WHAT THIS TASK INVOLVES
Rewrite each line of the listing with "Community" changed to "Neighborhood" and nothing else altered. Leave out the pictures.

Dataset listing
········
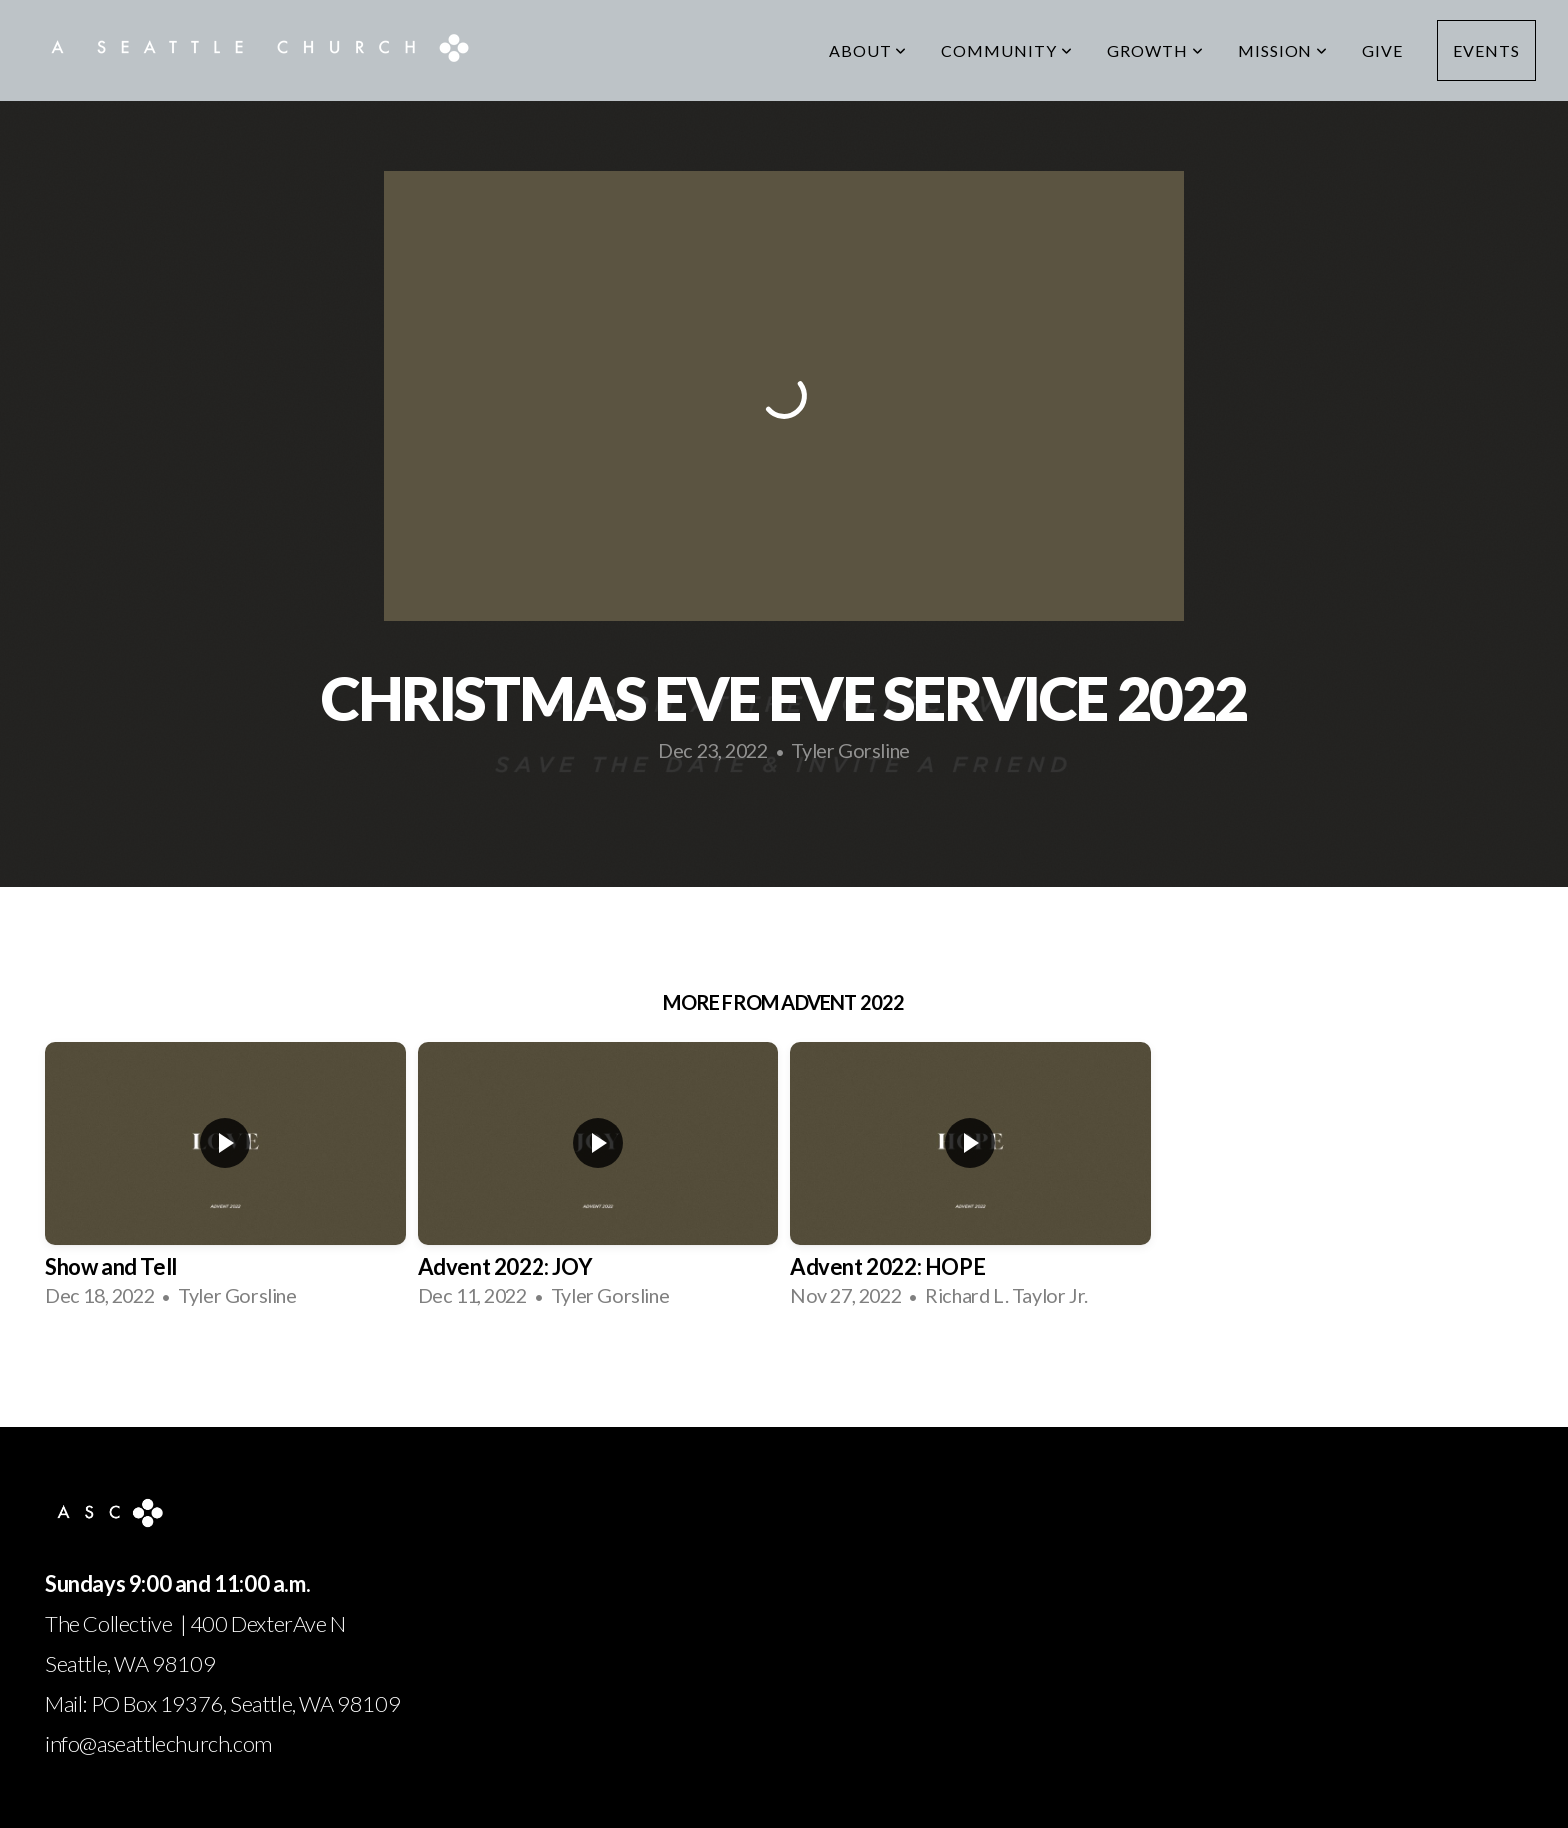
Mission (1283, 50)
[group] (225, 1182)
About (868, 50)
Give (1382, 50)
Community (1007, 50)
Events (1486, 50)
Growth (1155, 50)
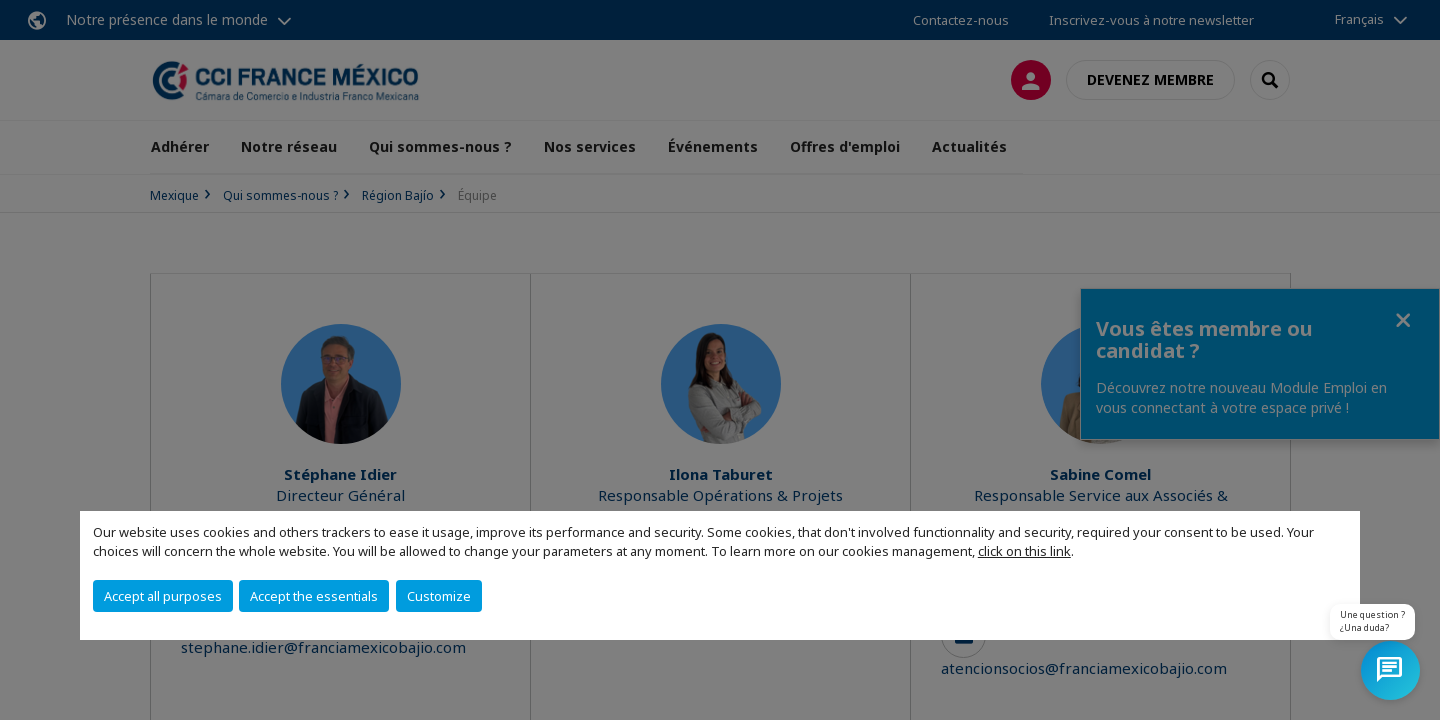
········
FINAL RESULT
Mission (1283, 50)
[group] (225, 1182)
About (868, 50)
Give (1382, 50)
Neighborhood (1007, 50)
Events (1486, 50)
Growth (1155, 50)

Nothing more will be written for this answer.